13. La sentenza impugnata reca l’accertamento, rimasto non contestato, che nel periodo 1.1.1997 – 30.6.1998 (18 mesi) le assenze erano state complessivamente di ore 1806, delle quali certamente 833 giustificate con motivi di lavoro o di studio.

Questo accertamento e’ sufficiente per riconoscere all’Asl il potere di recedere dal contratto siccome nell’arco temporale di diciotto mesi era stato superato il limite massimo di assenze (104×8=832) per motivi di lavoro o di studio, indipendentemente dalla motivazione recata dalla Delib. 11 dicembre 1998, del tutto irrilevante ai fini del giudizio di conformita’ dell’esercizio del potere di recesso alle regole del rapporto di lavoro.

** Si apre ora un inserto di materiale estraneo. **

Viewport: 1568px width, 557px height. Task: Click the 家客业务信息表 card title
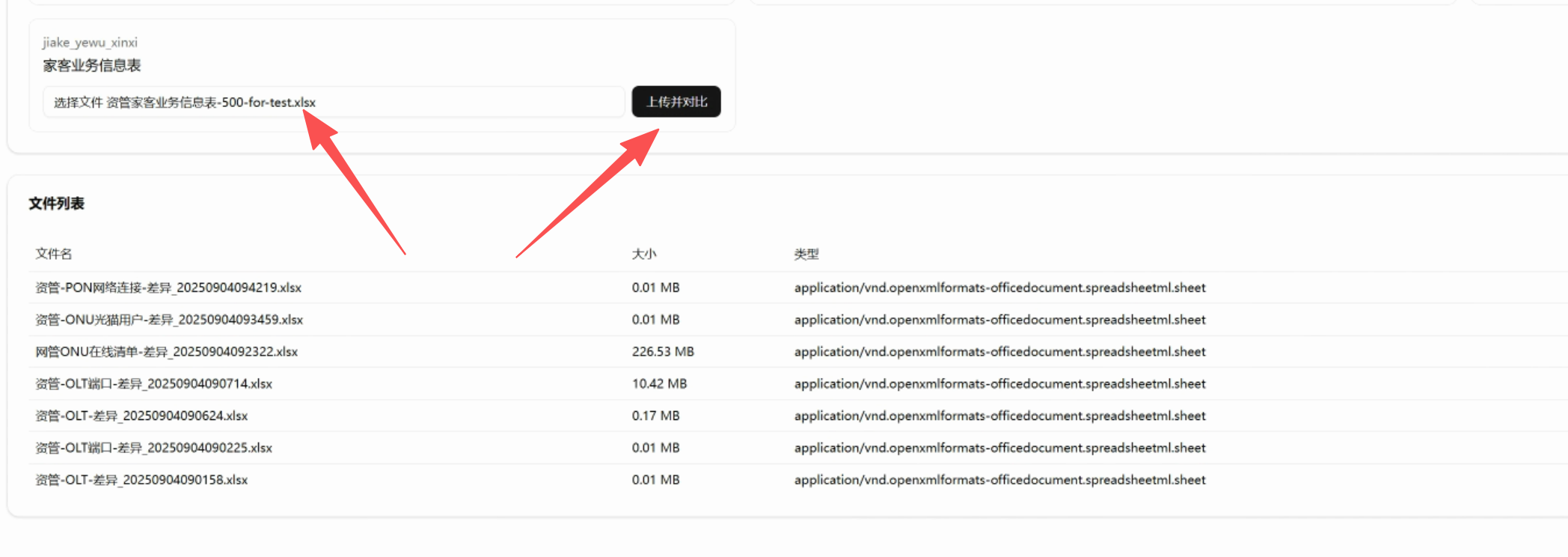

14. La tesi, illustrata con la seconda censura contenuta nel primo motivo, secondo cui il numero massimo di assenze dovrebbe essere calcolato con riferimento a ciascun periodo di 18 mesi a partire dalla data di costituzione del rapporto di lavoro, non merita condivisione. L’arco di 18 mesi, conformemente alla chiara lettera della norma, costituisce il parametro per valutare oggettivamente l’incidenza dell’impossibilita’ parziale della prestazione del lavoro sull’interesse alla risoluzione dell’amministrazione sanitaria: e’ evidente che, in caso di assenze inferiori al limite stabilito, il periodo rilevante si sposta in avanti, con eliminazione del rilievo delle assenze iniziali che vengono a collocarsi fuori del nuovo periodo. In altri termini, per il legittimo esercizio del potere di recesso e’ necessario aver riguardo al numero di assenze dell’ultimo periodo di 18 mesi.

15. Il significato della prima censura contenuta nello stesso motivo di ricorso non si coglie agevolmente: e’ fuori discussione che l’art. 51, cit., legittima il recesso soltanto per il superamento, nell’ambito dei diversi periodi stabiliti, del numero massimo di assenze contemplato per ciascuna delle diverse causali considerate;

ma non si vede come questa previsione possa avere rilevanza per la decisione della controversia, siccome certamente chi e’ assente giustificato per motivi di lavoro e di studio non lo puo’ essere per malattia e il numero delle assenze per malattia e’ un fatto che si deve ritenere estraneo alla controversia.

16. Resta di conseguenza assorbito l’esame del secondo motivo di ricorso, poiche’ la sussistenza del vizio di motivazione denunciato presuppone la condivisione delle tesi prospettate con il primo motivo.

17. Consegue al rigetto del ricorso la condanna della ricorrente al pagamento delle spese e degli onorari del giudizio di cassazione, nella misura determinata in dispositivo.

P.Q.M.

LA CORTE rigetta il ricorso; condanna la parte ricorrente al pagamento delle spese e degli onorari del giudizio di cassazione, liquidate le prime in Euro 22,00 oltre spese accessorie, iva e cpa, ed i secondi in Euro 3000,00 (tremila/00).

Cosi’ deciso in Roma, nella Camera di consiglio della Sezione Lavoro, il 14 aprile 2010.